The Council voted 9-0 to have City Manager Jeff Pomeranz draft a new resolution that was in-line with CRPD's recommendations. Pomeranz was then instructed to "execute" an agreement with the Cedar Rapids Community School District. That would be contingent on the district agreeing to the program.

"These organizations have clearly done something well over the last year. Let's make it even better. Our kids deserve that," Mayor Tiffany O'Donnell said about the 84% overall drop in charges against high school students between the 2018-19 school year and this most recent school year.

"This group of seven has shown so much success this year...how can we not consider repeating?" Lt. Corey McGarvey said, the officer who leads the SRO program.

The council accepted CRPD's recommendation to have the two "floating" SROs that had been going between all schools stationed at McKinley and Wilson middle schools. The officers would be free to move about the district, but they would start each day at those two schools.

This decision was based on data that found McKinley and Wilson were the middle schools with the most police interaction in 2021-22. The most serious were eight assaults between the two and two weapons-related charges, including a student bringing a load gun on campus at McKinley in December.

The proposal also included five full-time SROs at the three main high schools, plus Metro High School and Polk Alternative Learning Center.

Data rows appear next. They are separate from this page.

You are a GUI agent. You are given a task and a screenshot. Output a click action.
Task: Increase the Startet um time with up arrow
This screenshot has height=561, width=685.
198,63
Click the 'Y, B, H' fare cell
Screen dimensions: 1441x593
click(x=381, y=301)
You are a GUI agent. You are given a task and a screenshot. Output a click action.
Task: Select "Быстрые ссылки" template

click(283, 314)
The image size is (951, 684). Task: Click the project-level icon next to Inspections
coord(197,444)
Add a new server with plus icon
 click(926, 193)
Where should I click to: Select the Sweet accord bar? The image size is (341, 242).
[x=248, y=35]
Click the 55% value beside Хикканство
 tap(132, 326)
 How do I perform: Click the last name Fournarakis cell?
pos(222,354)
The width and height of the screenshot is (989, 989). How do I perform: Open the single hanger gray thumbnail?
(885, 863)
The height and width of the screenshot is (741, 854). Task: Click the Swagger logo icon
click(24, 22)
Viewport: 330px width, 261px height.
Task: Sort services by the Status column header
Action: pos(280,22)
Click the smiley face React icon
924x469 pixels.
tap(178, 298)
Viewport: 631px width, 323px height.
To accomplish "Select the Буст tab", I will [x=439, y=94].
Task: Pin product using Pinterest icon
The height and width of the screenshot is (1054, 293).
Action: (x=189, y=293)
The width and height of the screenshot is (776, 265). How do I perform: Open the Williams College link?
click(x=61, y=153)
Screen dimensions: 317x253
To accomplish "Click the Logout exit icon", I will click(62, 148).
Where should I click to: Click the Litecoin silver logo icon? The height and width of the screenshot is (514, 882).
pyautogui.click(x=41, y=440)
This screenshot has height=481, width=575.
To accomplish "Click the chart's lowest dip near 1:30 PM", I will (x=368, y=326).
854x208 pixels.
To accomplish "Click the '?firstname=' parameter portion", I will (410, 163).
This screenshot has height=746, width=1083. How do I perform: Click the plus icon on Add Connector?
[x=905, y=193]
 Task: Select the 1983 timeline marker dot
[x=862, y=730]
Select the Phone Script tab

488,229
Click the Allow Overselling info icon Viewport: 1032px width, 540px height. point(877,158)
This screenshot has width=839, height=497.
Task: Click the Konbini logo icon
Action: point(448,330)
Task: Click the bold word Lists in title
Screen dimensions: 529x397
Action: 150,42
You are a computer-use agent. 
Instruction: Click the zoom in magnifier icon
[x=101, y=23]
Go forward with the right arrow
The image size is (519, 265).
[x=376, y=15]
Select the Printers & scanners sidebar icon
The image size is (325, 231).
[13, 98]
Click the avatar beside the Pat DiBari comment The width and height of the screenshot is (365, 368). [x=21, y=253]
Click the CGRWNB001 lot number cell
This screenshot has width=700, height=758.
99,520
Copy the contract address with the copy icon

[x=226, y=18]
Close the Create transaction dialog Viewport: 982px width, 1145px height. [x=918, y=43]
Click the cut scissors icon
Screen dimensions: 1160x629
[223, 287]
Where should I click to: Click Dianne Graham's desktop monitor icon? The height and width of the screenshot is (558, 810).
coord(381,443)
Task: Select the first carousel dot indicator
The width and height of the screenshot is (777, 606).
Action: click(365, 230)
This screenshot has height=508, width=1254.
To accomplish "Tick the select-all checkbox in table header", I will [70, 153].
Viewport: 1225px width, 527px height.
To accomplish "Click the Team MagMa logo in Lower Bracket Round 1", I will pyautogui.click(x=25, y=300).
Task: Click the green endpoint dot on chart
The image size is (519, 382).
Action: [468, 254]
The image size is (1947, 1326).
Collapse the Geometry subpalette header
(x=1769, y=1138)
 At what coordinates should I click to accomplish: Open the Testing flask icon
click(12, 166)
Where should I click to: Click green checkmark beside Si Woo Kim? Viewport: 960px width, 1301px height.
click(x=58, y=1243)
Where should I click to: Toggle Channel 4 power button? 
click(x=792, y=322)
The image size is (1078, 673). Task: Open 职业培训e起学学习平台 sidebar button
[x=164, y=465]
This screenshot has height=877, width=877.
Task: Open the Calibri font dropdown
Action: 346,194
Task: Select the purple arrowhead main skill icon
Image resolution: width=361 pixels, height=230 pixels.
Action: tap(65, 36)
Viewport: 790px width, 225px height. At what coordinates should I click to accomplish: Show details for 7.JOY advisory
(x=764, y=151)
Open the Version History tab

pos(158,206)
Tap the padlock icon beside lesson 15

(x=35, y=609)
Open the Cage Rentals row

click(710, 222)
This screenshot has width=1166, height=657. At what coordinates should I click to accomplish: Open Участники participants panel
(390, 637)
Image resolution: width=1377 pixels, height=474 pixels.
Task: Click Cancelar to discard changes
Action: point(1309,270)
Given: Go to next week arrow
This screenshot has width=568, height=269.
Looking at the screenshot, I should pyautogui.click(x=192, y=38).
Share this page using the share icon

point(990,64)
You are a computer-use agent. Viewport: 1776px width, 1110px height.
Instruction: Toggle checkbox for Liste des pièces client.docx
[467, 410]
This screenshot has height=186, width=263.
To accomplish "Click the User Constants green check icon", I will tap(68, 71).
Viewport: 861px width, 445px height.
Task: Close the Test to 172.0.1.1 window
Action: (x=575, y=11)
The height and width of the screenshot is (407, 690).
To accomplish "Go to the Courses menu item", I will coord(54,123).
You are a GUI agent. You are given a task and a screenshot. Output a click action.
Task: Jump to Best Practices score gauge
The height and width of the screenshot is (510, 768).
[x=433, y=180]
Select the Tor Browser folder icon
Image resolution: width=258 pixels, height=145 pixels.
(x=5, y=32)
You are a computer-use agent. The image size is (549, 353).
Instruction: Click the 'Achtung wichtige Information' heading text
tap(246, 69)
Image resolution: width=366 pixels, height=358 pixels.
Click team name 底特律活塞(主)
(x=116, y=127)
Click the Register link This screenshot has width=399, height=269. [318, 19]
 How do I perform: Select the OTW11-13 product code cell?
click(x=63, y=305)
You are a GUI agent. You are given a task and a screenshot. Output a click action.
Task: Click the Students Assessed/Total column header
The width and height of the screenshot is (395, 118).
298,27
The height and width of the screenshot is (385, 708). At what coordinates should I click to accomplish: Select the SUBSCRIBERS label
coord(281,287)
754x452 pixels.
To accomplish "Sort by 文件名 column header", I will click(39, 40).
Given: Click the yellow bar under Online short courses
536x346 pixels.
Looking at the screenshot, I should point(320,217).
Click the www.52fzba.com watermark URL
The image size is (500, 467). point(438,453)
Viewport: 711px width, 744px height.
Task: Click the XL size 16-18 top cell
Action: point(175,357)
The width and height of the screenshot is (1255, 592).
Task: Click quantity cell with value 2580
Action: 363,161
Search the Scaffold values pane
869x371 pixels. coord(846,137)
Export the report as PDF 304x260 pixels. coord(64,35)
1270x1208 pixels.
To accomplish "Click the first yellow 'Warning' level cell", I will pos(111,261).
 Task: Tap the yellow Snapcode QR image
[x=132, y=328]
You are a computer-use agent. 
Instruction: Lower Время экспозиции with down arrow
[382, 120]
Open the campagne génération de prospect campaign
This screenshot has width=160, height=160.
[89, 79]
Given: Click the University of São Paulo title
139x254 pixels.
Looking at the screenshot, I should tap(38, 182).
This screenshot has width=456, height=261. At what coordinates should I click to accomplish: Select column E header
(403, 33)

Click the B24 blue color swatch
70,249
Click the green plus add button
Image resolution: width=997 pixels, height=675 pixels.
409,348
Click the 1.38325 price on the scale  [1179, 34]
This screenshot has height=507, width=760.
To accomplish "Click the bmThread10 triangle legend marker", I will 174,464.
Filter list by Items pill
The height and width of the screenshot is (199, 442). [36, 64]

Mayor O'Donnell pushed even further, saying if it were up to her, she would like an SRO in every school building. Lt. McGarvey said that was not necessary.

"I worry that this measure seems to be more reactionary and not really based in data," Tam Marcus said, a community activist who spoke against the SRO program on Monday.

Marcus is one of the core members of the Advocates for Social Justice, but ASJ has not taken a formal stance on the SRO debate at this time.

CRPD and Mayor O'Donnell cited the Uvalde, Texas shooting as one reason why they support the program. Officials in Texas clarified to reporters a few days after the shooting that the district did not have an SRO stationed at Robb Elementary on that day, but one responded to the school, driving right by the shooter outside the school and approaching a teacher he thought was the suspect.

"At these school shootings, there are SROs on-site and they don't intervene. So, it just feels like we're exploring solutions that don't make our schools safer," Marcus said.

Marcus was applauded the school board for tabling the vote on Monday, in-part because it wanted updated student survey data, and wished the council would have done the same.

The school board is still yet to schedule a work session to discuss the SRO program further. The plan is for a formal vote to follow on July 11 after that work session.